23 de junio de 2025 a las 12:45
Descubre la caligrafía japonesa en el Museo Kaluz
Sumérjanse en la fascinante danza de tinta y papel que es la caligrafía japonesa, un arte milenario donde cada trazo es un susurro del alma. "Trazos de aliento. Caligrafía japonesa" no es simplemente una exposición, es una ventana a la profunda conexión entre técnica, filosofía y emoción que define el shodo. Imaginen la energía que emana de estas obras, creadas por manos de renombrados calígrafos, monjes budistas, maestros confucianos, poetas, pintores y hasta estadistas. Cada pieza, cuidadosamente seleccionada a lo largo de 40 años por el coleccionista estadounidense Terry Welch, nos invita a un diálogo íntimo entre lo visual y lo escrito.
El Museo Kaluz, en el corazón de la Ciudad de México, se convierte en el santuario de esta colección excepcional, como parte del programa “Mes de Japón”. Este espacio, bañado en la tenue luz que realza la belleza de los trazos, ofrece al público la oportunidad única de apreciar la delicadeza y la profundidad de la caligrafía japonesa. No se trata solo de admirar la estética de los caracteres, sino de sentir la vibración de la energía que transmiten, la armonía y la simplicidad que reflejan los valores esenciales de la cultura nipona.

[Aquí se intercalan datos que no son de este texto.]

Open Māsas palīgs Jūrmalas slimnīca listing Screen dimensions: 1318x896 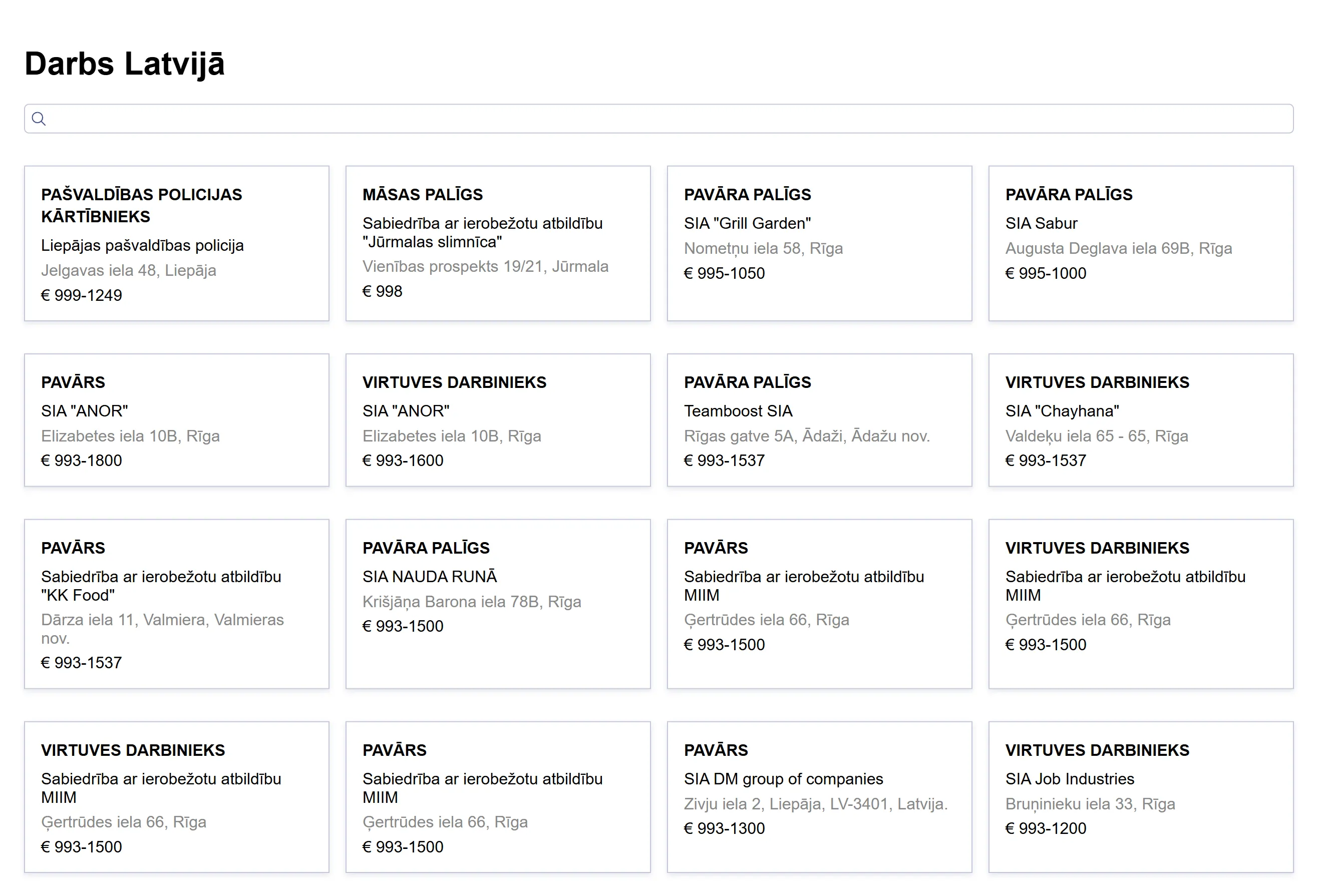(497, 243)
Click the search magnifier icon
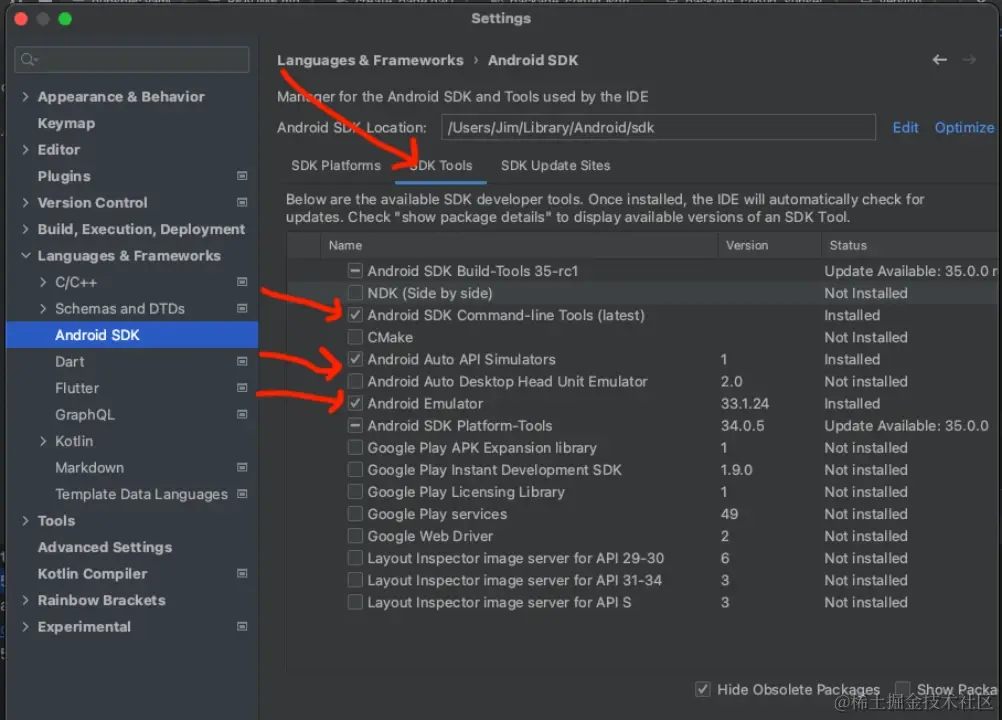Screen dimensions: 1002x720 click(x=27, y=61)
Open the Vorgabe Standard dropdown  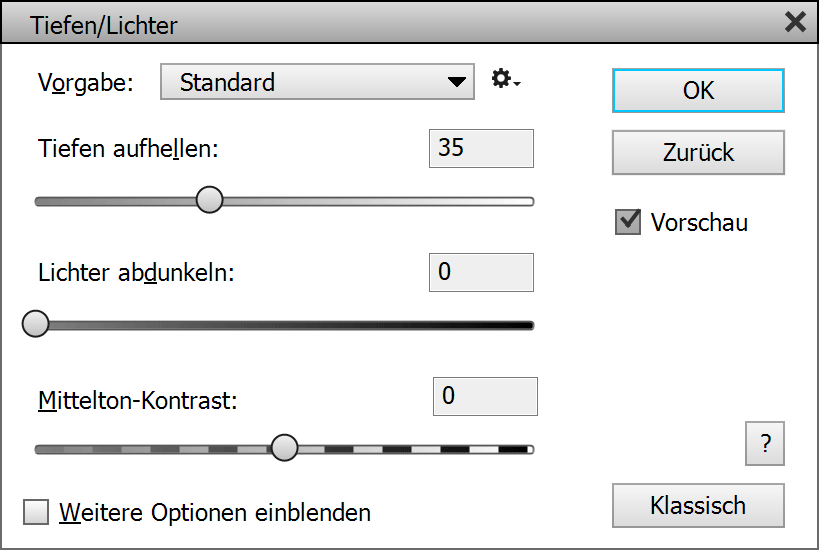(316, 83)
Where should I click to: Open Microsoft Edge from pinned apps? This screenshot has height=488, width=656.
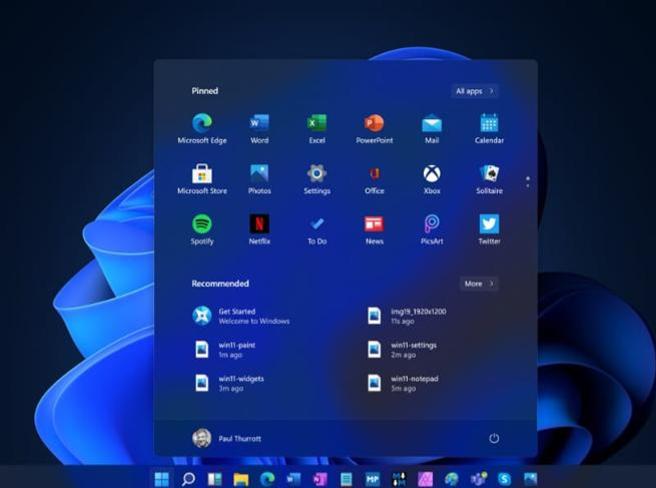coord(202,124)
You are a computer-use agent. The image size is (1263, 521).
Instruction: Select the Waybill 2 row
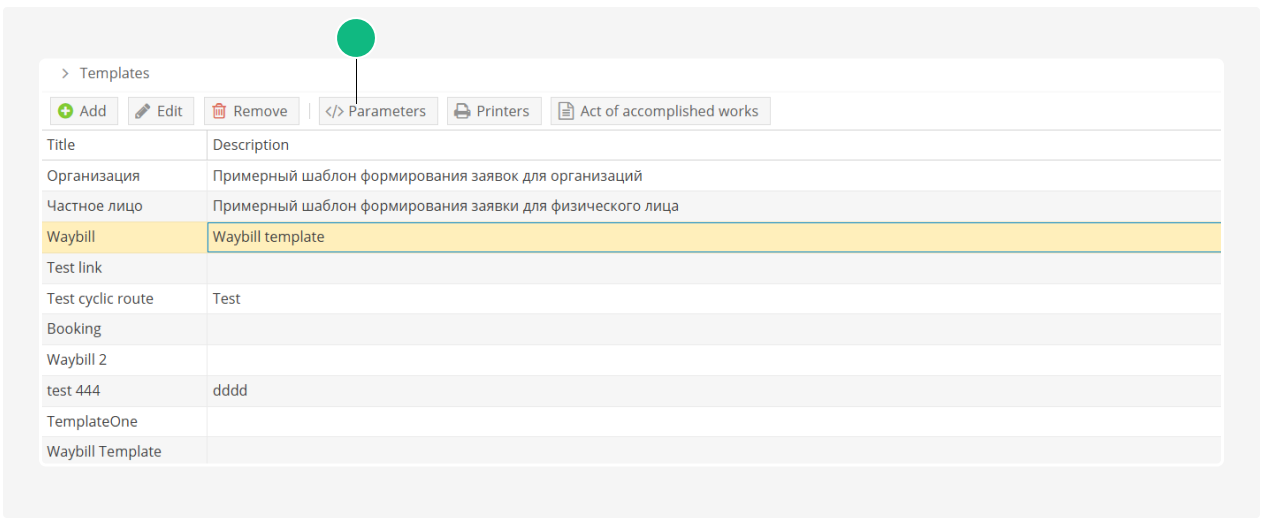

Piensen en la historia que cada trazo cuenta. Algunas de estas obras ya han recorrido otros museos en México y Estados Unidos, compartiendo su silencioso mensaje de belleza. Sin embargo, "Trazos de aliento" nos regala un tesoro aún mayor: la presentación por primera vez al público de 24 obras, elaboradas entre los siglos XVII y XX. Estas piezas, ahora parte del acervo definitivo de arte japonés del Museo Kaluz, enriquecen el legado cultural que este recinto preserva con tanta dedicación.
La experiencia va más allá de la simple observación. Es una invitación a la reflexión, a un viaje sensorial a través de los diferentes recorridos que componen la exposición. Antonio del Valle, fundador del museo y también coleccionista, describe la larga búsqueda de un espacio idóneo para albergar la colección de Terry Welch, un espacio que finalmente encontró en México, en el Museo Kaluz. Un hogar donde la obra de Welch puede respirar y dialogar con el público.
Blanca del Valle, presidenta del museo, nos anima a detenernos en los detalles. A observar la cuidada curaduría, la iluminación que acaricia cada trazo, la museografía que crea un ambiente de serena contemplación. Nos recuerda la importancia de esta exposición, la primera de caligrafía histórica japonesa en el país, convirtiéndose en la más importante de México y Latinoamérica. Un homenaje, en sus palabras, a la visión, dedicación y profundo respeto de Terry Welch por las culturas japonesa y mexicana.
Para Welch, la exposición representa la culminación de un sueño: unir dos civilizaciones que han transformado su vida. Y aunque la muestra presenta solo una veintena de piezas, de las más de 300 que conforman su colección, cada una de ellas es una joya que nos conecta con la esencia del arte japonés. La inauguración, enmarcada por la emotiva interpretación de la pieza Nanu No Yoichi en Satsuma-biwa, un instrumento musical tradicional japonés, a cargo de la compositora y vocalista Yuuka Yamana, añadió un toque de magia a la velada, creando una atmósfera de profunda conexión con la cultura japonesa. "Trazos de aliento" es, sin duda, una experiencia imperdible que nos invita a descubrir la poesía visual de la caligrafía japonesa.